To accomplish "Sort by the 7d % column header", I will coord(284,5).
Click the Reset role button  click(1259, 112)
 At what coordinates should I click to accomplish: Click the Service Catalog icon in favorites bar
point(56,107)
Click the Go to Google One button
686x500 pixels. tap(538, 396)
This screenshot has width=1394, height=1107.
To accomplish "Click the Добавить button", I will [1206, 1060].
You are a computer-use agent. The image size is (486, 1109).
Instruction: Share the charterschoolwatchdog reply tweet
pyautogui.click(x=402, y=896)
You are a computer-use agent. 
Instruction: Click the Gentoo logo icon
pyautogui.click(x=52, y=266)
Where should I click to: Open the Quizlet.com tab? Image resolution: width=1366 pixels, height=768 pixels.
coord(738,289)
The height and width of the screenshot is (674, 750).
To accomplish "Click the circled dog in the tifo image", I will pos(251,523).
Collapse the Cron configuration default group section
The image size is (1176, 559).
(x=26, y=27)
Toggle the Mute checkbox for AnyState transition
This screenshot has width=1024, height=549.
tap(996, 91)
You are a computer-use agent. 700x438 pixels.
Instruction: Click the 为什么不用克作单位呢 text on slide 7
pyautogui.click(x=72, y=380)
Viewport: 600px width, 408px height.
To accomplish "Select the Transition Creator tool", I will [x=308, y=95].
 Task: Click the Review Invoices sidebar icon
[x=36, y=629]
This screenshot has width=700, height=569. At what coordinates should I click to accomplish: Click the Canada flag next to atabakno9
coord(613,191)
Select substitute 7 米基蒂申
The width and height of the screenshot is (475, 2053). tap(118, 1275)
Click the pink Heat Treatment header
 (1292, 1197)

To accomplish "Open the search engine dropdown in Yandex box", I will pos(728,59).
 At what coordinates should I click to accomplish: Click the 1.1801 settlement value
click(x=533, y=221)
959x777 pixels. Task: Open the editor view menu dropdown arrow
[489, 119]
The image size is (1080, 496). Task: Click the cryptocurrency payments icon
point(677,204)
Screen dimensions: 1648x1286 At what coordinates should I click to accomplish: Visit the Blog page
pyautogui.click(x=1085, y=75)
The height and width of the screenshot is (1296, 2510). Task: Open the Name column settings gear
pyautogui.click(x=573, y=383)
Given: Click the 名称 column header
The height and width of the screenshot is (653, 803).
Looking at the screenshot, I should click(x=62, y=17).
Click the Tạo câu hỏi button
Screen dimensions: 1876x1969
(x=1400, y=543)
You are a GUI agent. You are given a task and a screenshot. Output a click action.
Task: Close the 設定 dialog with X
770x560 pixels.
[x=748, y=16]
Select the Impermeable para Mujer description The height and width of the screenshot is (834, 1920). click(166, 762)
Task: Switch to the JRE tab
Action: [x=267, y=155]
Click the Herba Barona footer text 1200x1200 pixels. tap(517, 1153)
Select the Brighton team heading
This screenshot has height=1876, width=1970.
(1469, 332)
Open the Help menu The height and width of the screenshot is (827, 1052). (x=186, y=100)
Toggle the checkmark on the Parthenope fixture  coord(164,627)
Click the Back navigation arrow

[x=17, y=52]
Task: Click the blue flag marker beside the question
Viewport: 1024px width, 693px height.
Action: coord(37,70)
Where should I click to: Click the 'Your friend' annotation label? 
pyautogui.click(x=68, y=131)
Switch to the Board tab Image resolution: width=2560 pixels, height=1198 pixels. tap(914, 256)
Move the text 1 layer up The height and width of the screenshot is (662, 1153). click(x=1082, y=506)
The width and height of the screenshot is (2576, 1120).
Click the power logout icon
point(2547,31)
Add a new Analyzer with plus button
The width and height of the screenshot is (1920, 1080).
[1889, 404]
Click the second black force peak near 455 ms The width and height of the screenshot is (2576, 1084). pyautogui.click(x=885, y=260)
====
◆ **Requirement**
Reproduce all of the records above, substituting "Directive:" for every occurrence of "Instruction:" and changing nothing else.

◆ **Finished task**
To accomplish "Sort by the 7d % column header", I will coord(284,5).
Click the Reset role button  click(1259, 112)
 At what coordinates should I click to accomplish: Click the Service Catalog icon in favorites bar
point(56,107)
Click the Go to Google One button
686x500 pixels. tap(538, 396)
This screenshot has width=1394, height=1107.
To accomplish "Click the Добавить button", I will [1206, 1060].
You are a computer-use agent. The image size is (486, 1109).
Directive: Share the charterschoolwatchdog reply tweet
pyautogui.click(x=402, y=896)
You are a computer-use agent. 
Directive: Click the Gentoo logo icon
pyautogui.click(x=52, y=266)
Where should I click to: Open the Quizlet.com tab? Image resolution: width=1366 pixels, height=768 pixels.
coord(738,289)
The height and width of the screenshot is (674, 750).
To accomplish "Click the circled dog in the tifo image", I will pos(251,523).
Collapse the Cron configuration default group section
The image size is (1176, 559).
(x=26, y=27)
Toggle the Mute checkbox for AnyState transition
This screenshot has width=1024, height=549.
tap(996, 91)
You are a computer-use agent. 700x438 pixels.
Directive: Click the 为什么不用克作单位呢 text on slide 7
pyautogui.click(x=72, y=380)
Viewport: 600px width, 408px height.
To accomplish "Select the Transition Creator tool", I will [x=308, y=95].
 Task: Click the Review Invoices sidebar icon
[x=36, y=629]
This screenshot has width=700, height=569. At what coordinates should I click to accomplish: Click the Canada flag next to atabakno9
coord(613,191)
Select substitute 7 米基蒂申
The width and height of the screenshot is (475, 2053). tap(118, 1275)
Click the pink Heat Treatment header
 (1292, 1197)

To accomplish "Open the search engine dropdown in Yandex box", I will pos(728,59).
 At what coordinates should I click to accomplish: Click the 1.1801 settlement value
click(x=533, y=221)
959x777 pixels. Task: Open the editor view menu dropdown arrow
[489, 119]
The image size is (1080, 496). Task: Click the cryptocurrency payments icon
point(677,204)
Screen dimensions: 1648x1286 At what coordinates should I click to accomplish: Visit the Blog page
pyautogui.click(x=1085, y=75)
The height and width of the screenshot is (1296, 2510). Task: Open the Name column settings gear
pyautogui.click(x=573, y=383)
Given: Click the 名称 column header
The height and width of the screenshot is (653, 803).
Looking at the screenshot, I should click(x=62, y=17).
Click the Tạo câu hỏi button
Screen dimensions: 1876x1969
(x=1400, y=543)
You are a GUI agent. You are given a task and a screenshot. Output a click action.
Task: Close the 設定 dialog with X
770x560 pixels.
[x=748, y=16]
Select the Impermeable para Mujer description The height and width of the screenshot is (834, 1920). click(166, 762)
Task: Switch to the JRE tab
Action: [x=267, y=155]
Click the Herba Barona footer text 1200x1200 pixels. tap(517, 1153)
Select the Brighton team heading
This screenshot has height=1876, width=1970.
(1469, 332)
Open the Help menu The height and width of the screenshot is (827, 1052). (x=186, y=100)
Toggle the checkmark on the Parthenope fixture  coord(164,627)
Click the Back navigation arrow

[x=17, y=52]
Task: Click the blue flag marker beside the question
Viewport: 1024px width, 693px height.
Action: coord(37,70)
Where should I click to: Click the 'Your friend' annotation label? 
pyautogui.click(x=68, y=131)
Switch to the Board tab Image resolution: width=2560 pixels, height=1198 pixels. tap(914, 256)
Move the text 1 layer up The height and width of the screenshot is (662, 1153). click(x=1082, y=506)
The width and height of the screenshot is (2576, 1120).
Click the power logout icon
point(2547,31)
Add a new Analyzer with plus button
The width and height of the screenshot is (1920, 1080).
[1889, 404]
Click the second black force peak near 455 ms The width and height of the screenshot is (2576, 1084). pyautogui.click(x=885, y=260)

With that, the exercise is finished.